**Exercise instructions**
Your copy begins at the line with "Where should I click to: Open" and runs through the end of the data below. Set down only those lines exactly, without pictures.

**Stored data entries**

□ □ □

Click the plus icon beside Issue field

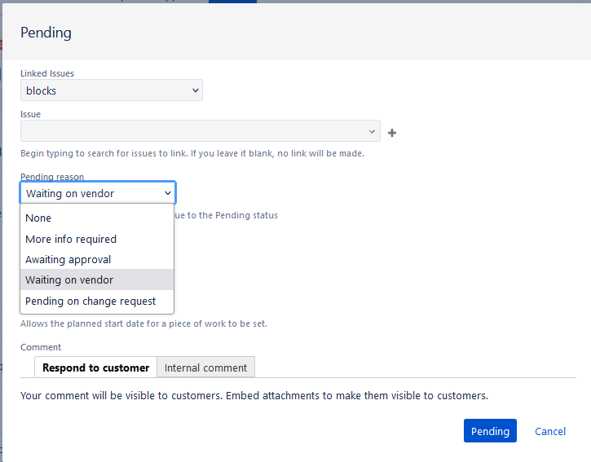click(392, 133)
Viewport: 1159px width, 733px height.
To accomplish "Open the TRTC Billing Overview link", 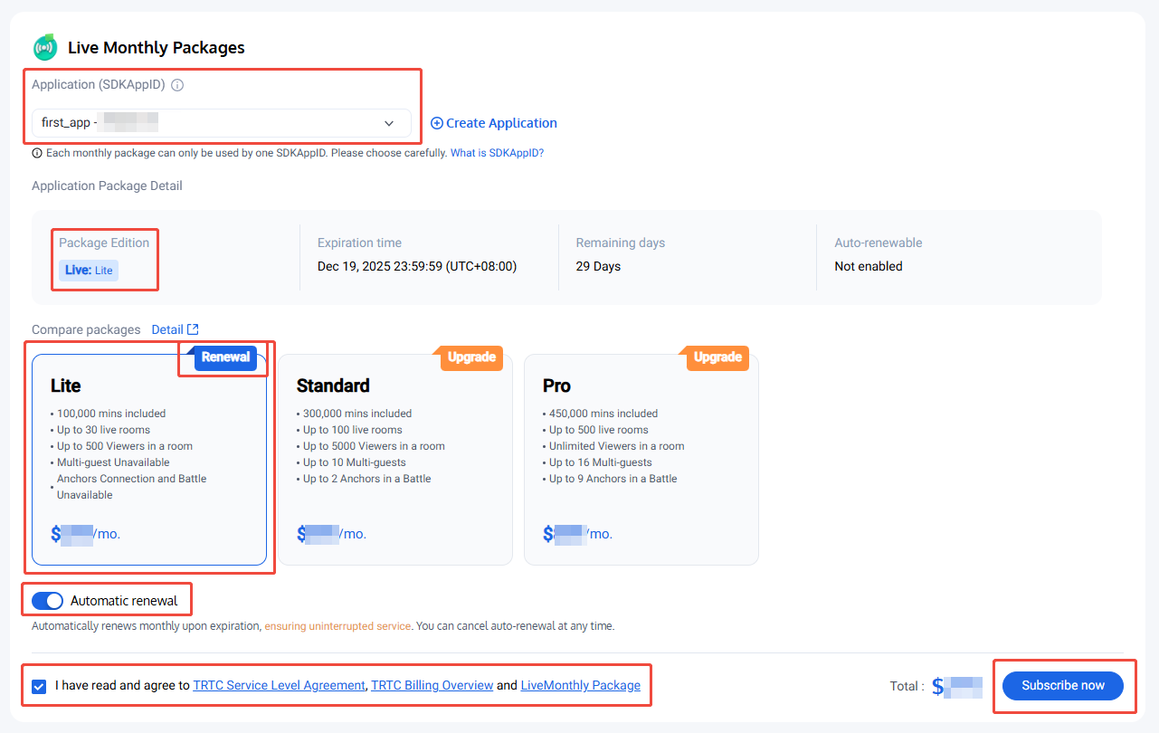I will (432, 686).
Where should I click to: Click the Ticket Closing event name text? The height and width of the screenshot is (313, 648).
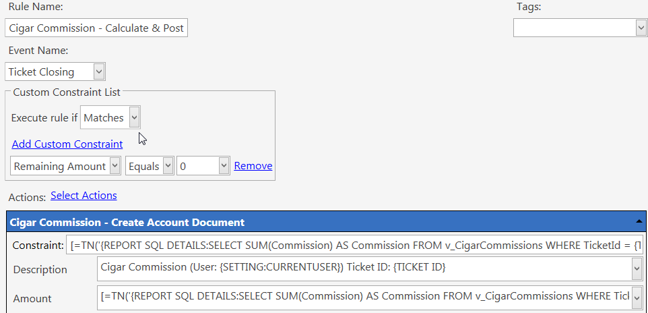[x=41, y=72]
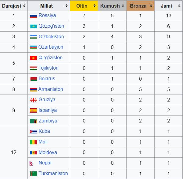Follow the Tojikiston country link
Screen dimensions: 183x179
pos(48,68)
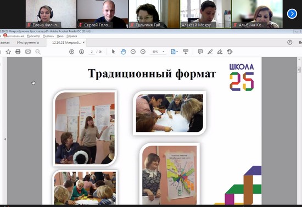Zoom out with minus button
This screenshot has width=302, height=207.
(133, 52)
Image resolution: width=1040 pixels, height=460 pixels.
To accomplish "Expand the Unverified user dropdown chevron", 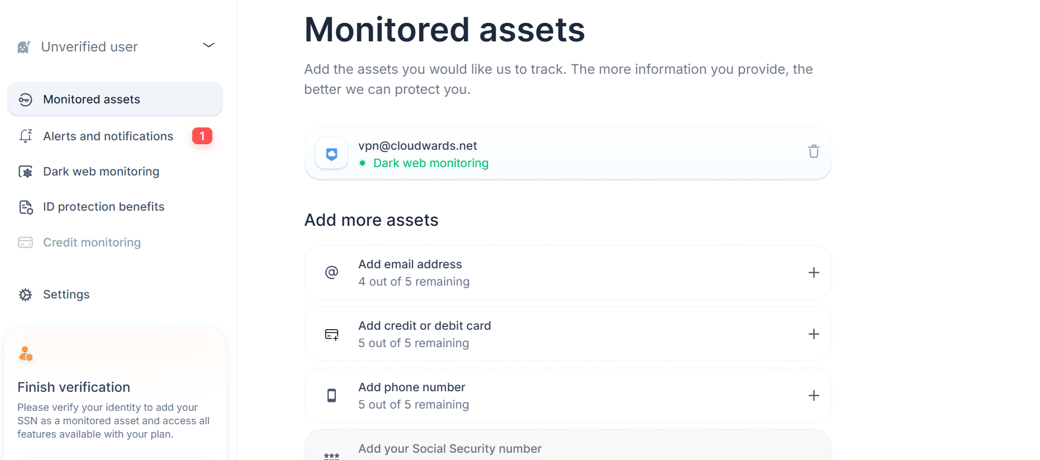I will coord(208,45).
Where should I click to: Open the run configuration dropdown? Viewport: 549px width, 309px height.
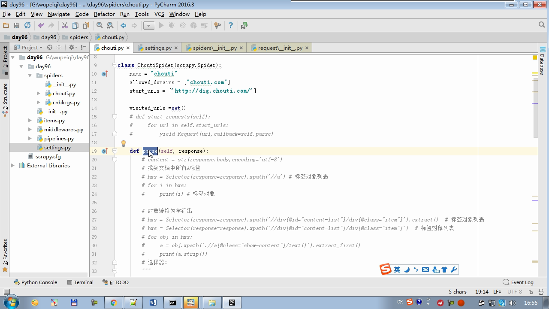(149, 26)
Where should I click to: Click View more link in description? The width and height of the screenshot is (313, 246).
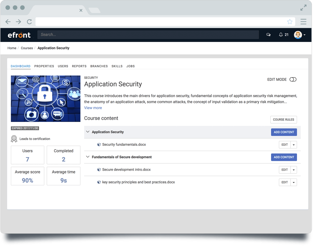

□ □ □

**Solution for this exercise**
Where should I click to: Open the run configuration dropdown? Viewport: 549px width, 309px height.
(149, 26)
Where should I click to: Click View more link in description? The width and height of the screenshot is (313, 246).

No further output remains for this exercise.